Los Miserables

Autor: Víctor Hugo

Quinta Parte: Jean Valjean

Libro primero

La guerra entre cuatro paredes

Cap XXI : Los héroes.

De pronto, el tambor dio el toque de carga.

El ataque fue como el huracán. La víspera, en la oscuridad, algo así como una boa se había acercado sigilosamente a la barricada. Ahora, en pleno día, en aquella calle en forma de embudo, estaba claro que no cabía la sorpresa; la fuerza bruta, por lo demás, se había quitado la máscara, el cañón empezó a rugir y el ejército se abalanzó sobre la barricada. Ahora la habilidad consistía en furia. Una columna de infantería de línea poderosísima, entreverada a intervalos iguales con guardias nacionales y guardias municipales a pie, y con el respaldo de una retaguardia enorme a la que se oía sin vérsela, desembocó en la calle a paso de carga, con redoble de tambores y toque de cornetas, con la bayoneta cruzada y los zapadores en cabeza; e, imperturbable, entre los proyectiles, llegó en derechura hasta la barricada con el peso de una viga de bronce contra una pared.

La pared resistió.

Los insurrectos abrieron fuego con ímpetu. A la barricada, por la que habían trepado los atacantes, la coronaron crines de relámpagos. El asalto fue tan tremendo que, por un momento, los asaltantes fueron una inundación; pero la barricada se sacudió a los soldados como un león se sacude los perros y no quedó cubierta de asaltantes sino como el acantilado se cubre de espuma; y volvió a aparecer momentos después, escarpada, negra y formidable.

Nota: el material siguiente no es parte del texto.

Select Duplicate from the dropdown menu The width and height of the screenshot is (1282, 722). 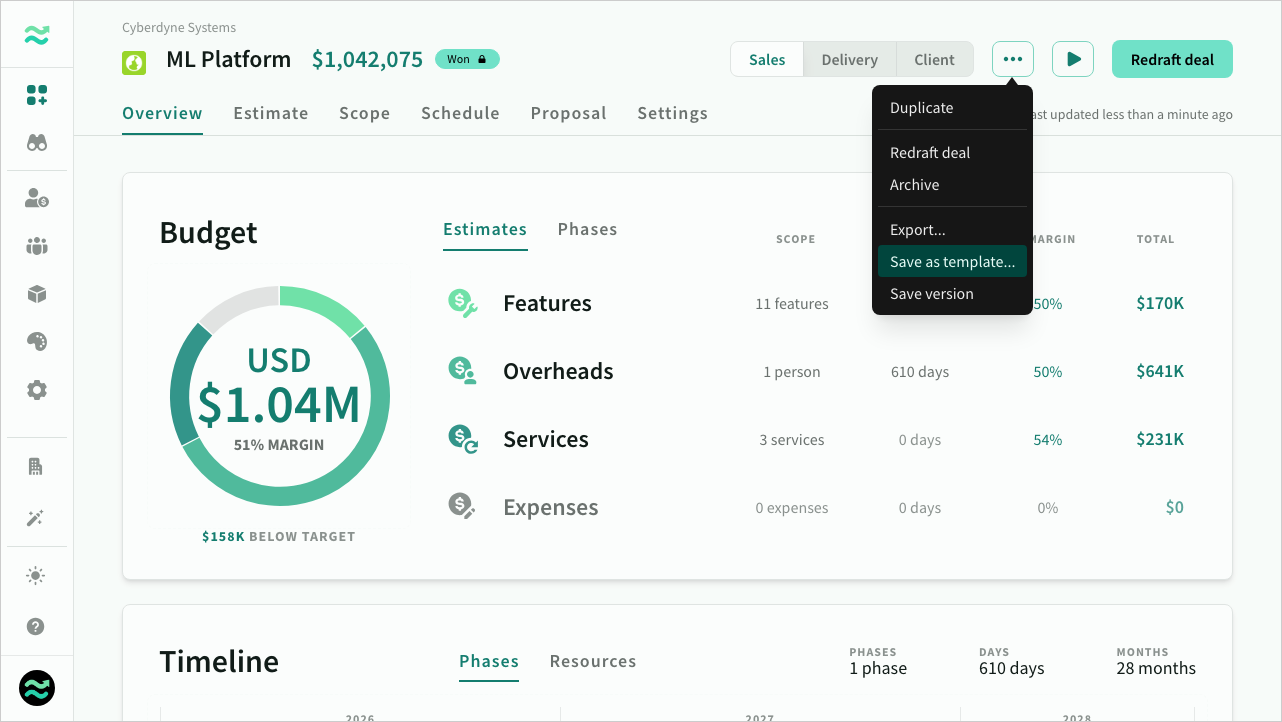tap(921, 108)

A la columna no le quedó más remedio que replegarse; se agolpó en la calle, al descubierto, aunque terrible, y respondió al reducto con un tiroteo espantoso. Quienes hayan visto unos fuegos artificiales recordarán ese haz que forman sus relámpagos al cruzarse y que se llama la palmera. Imaginemos esa palmera, pero no ya vertical, sino horizontal, con una bala, unas postas o un proyectil de vizcaíno en el extremo de todos y cada uno de sus chorros de fuego y desgranando la muerte en sus racimos de truenos. Y bajo todo aquello estaba la barricada.

Decisión igual por ambas partes. La valentía era allí casi bárbara y se le sumaba algo así como una ferocidad heroica que empezaba por el propio sacrificio. Eran los tiempos en que un guardia nacional peleaba como un zuavo. La tropa quería acabar de una vez; la insurrección quería luchar. Aceptar la agonía en plena juventud y en plena salud convierte la intrepidez en frenesí. Todos en aquella refriega se crecían en la hora suprema. La calle se cubrió de cadáveres.

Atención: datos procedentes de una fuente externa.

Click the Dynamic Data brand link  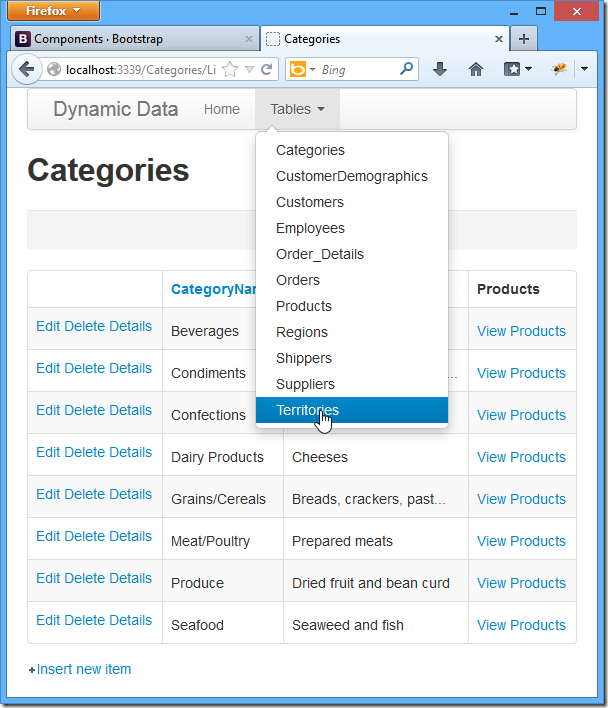click(116, 109)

En uno de los extremos de la barricada estaba Enjolras, y en el otro, Marius. Enjolras, que se sabía toda la barricada de memoria, se reservaba y se resguardaba; tres soldados cayeron, uno tras otro, bajo su almena sin haber llegado a verlo siquiera; Marius luchaba a pecho descubierto. Se convertía en punto de mira. Le asomaba más de medio cuerpo en lo alto de la barricada. No hay pródigo más desenfrenado que un avaro que se desboca; no hay hombre más tremendo en la acción que un soñador. Marius estaba soberbio y ensimismado. Peleaba como en un sueño. Hubiérase dicho un fantasma disparando un fusil.